Haka, l’urlo dei giovani, in onda ogni domenica, alle 13, su Rai 3, dal 21 settembre
Andrà in onda domenica 21 settembre alle 13, per sei puntate, Haka, l’urlo dei giovani, il nuovo format curato da Rai Approfondimento rivolto alle nuove generazioni. Il programma, promuove le iniziative realizzate dalla Presidenza del Consiglio, per coinvolgere i giovani nel campo della partecipazione sociale, del lavoro e del volontariato.

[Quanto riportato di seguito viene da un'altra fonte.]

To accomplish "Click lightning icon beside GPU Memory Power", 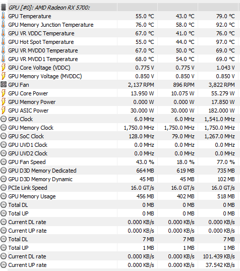I will point(4,102).
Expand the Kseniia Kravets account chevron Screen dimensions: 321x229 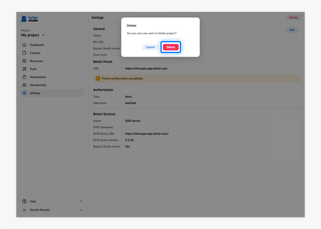(81, 210)
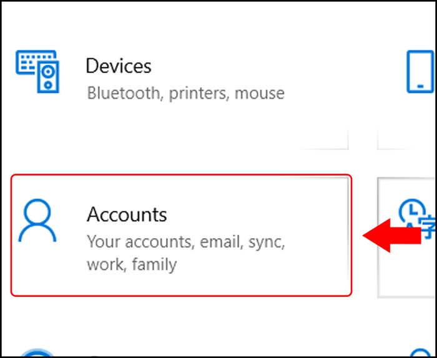Select the Accounts person silhouette icon
Viewport: 437px width, 358px height.
37,221

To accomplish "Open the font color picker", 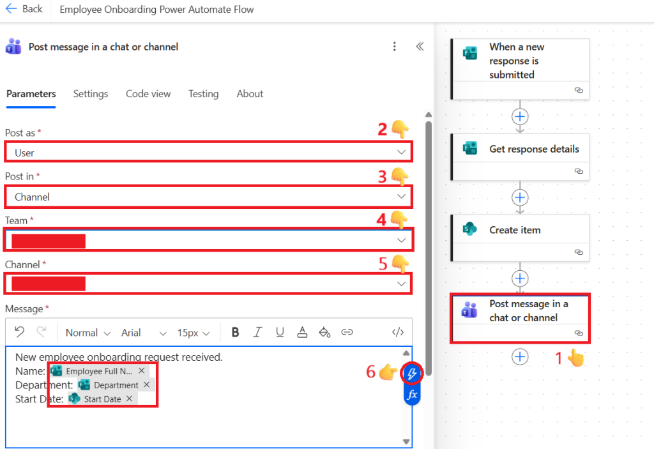I will click(x=302, y=332).
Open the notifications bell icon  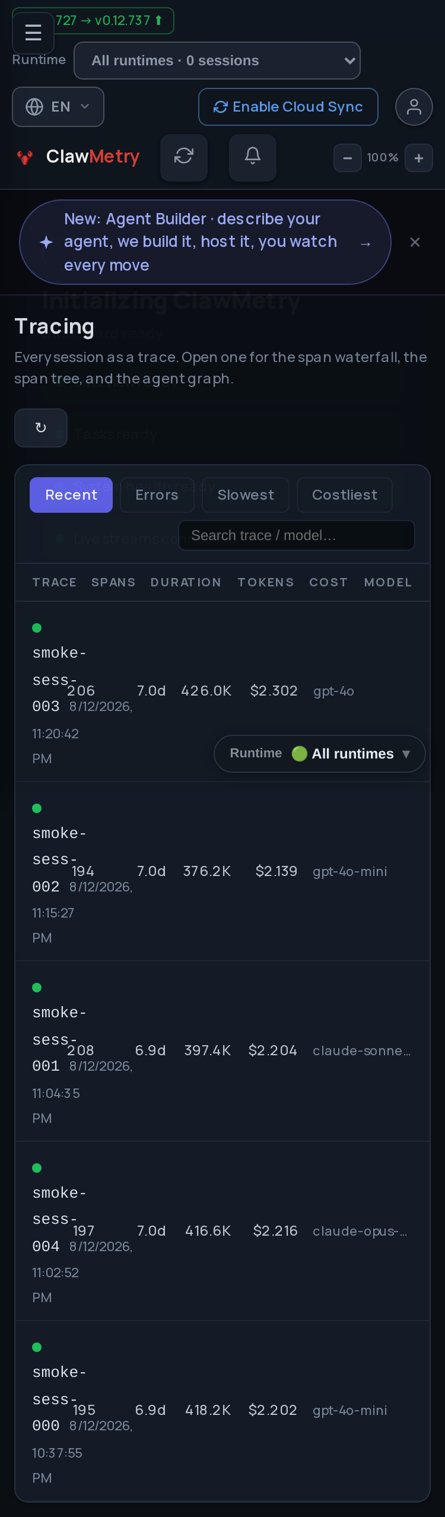(x=253, y=157)
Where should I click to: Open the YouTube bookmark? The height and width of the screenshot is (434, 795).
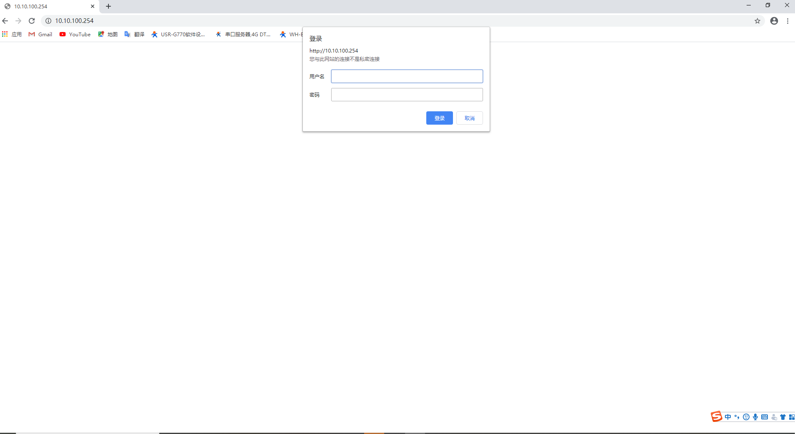coord(75,35)
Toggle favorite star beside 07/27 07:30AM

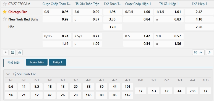[x=5, y=4]
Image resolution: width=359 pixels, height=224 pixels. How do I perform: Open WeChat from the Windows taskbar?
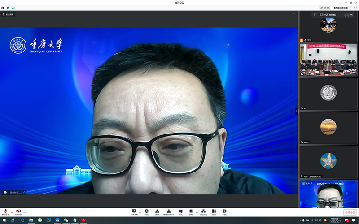click(x=66, y=220)
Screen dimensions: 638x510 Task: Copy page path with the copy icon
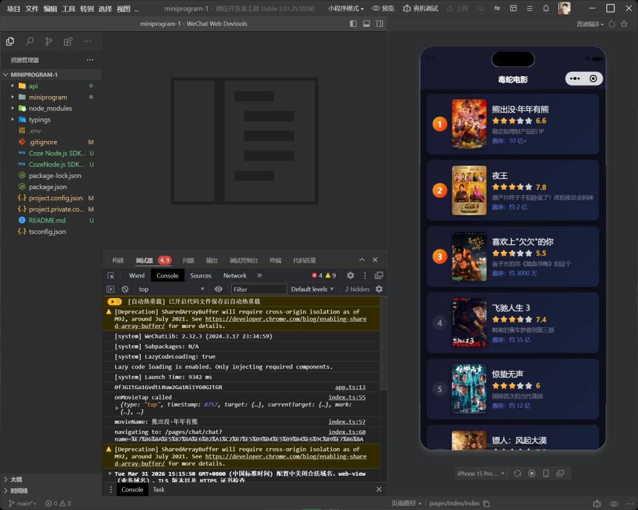tap(487, 503)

I giovani in studio commenteranno i quattro progetti del Dipartimento dello Sport e delle Politiche Giovanili
Condotto da Stefano Buttafuoco, il format Rai vede la collaborazione diretta del Dipartimento Sport della Presidenza del Consiglio. In studio è prevista la presenza di giovani under 35, che commenteranno i quattro progetti su cui sta lavorando il Dipartimento dello Sport e delle Politiche Giovanili. I progetti sono: “Spazi civici di comunità”, Progetto Rete, Servizio Civile Universale e Carta Giovani.
Il Servizio Civile Universale è il progetto più importante del Dipartimento dello Sport e delle Politiche Giovanili
Durante la conferenza stampa della presentazione del programma, che si è tenuta a Roma all’Auditorium del MAXXI, il conduttore di Haka, l’urlo dei giovani Stefano Buttafuoco, ha sottolineato l’importanza dei progetti del Dipartimento dello Sport e delle Politiche Giovanili. Tra i quattro progetti, il Servizio Civile Universale è quello che ha la priorità assoluta, in quanto rappresenta un’opportunità di crescita per i giovani.
Stefano Buttafuoco: “Il Servizio Civile Universale forma l’uomo e anche il professionista”
Sull’importante esperienza formativa e umana del Servizio Civile Universale, si è soffermato il conduttore del programma Stefano Buttafuoco. Le buone pratiche del Servizio Civile Universale, ha ricordato Buttafuoco, possono essere svolte non solo in Italia ma anche all’estero: “Quando un giovane esce dalla sua comfort zone, si mette in discussione, va in Africa, come abbiamo fatto vedere nei nostri servizi, si crea l’uomo ma anche il manager del futuro”.
Andrea Abodi, ministro dello Sport e delle Politiche Giovanili: “Haka è l’urlo dei giovani, noi abbiamo il dovere di ascoltarli”
I progetti del Dipartimento hanno coinvolto in prima persona il ministro dello Sport e delle Politiche Giovanili Andrea Abodi. Il ministro, convinto dell’importanza del Servizio Civile Nazionale nel mondo del lavoro (“chi ha fatto il Servizio Civile ha qualcosa in più, nell’animo, nei sentimenti, nelle sensibilità”, ha dichiarato), si è soffermato sul significato del titolo del format Haka, ricordando come “Haka è una danza ed è giusto che questa danza venga richiamata per lo spirito identitario (…). Forse non abbiamo neanche bisogno di urlare, però abbiamo bisogno di parlare, e noi abbiamo bisogno di ascoltare”.
Andrea Abodi: “Dobbiamo dare opportunità ai giovani che vanno all’estero. Vorrei una relazione più stretta tra sport, musica e arte”
Dopo la conferenza stampa, il ministro dello Sport e delle Politiche Giovanili Andrea Abodi, ha rilasciato alcune brevi battute ai microfoni di Visum. Sul fatto che Haka possa rappresentare l’urlo rivolto a qui giovani che vanno all’estero, il ministro ha dichiarato: “Più che l’urlo, noi dobbiamo mandare messaggi poco urlati e molto efficaci, offrire opportunità e dimostrare che le esperienze che si maturano all’estero sono una tappa di transito di un percorso, ma non può essere il capolinea”. Sul rapporto tra giovani e musica, il ministro Abodi ha promosso i talent, sperando in futuro in “una relazione più stretta tra lo sport, la musica e l’arte in generale. Viaggiano in parallelo e non ci sono state mai occasioni per creare un sodalizio”.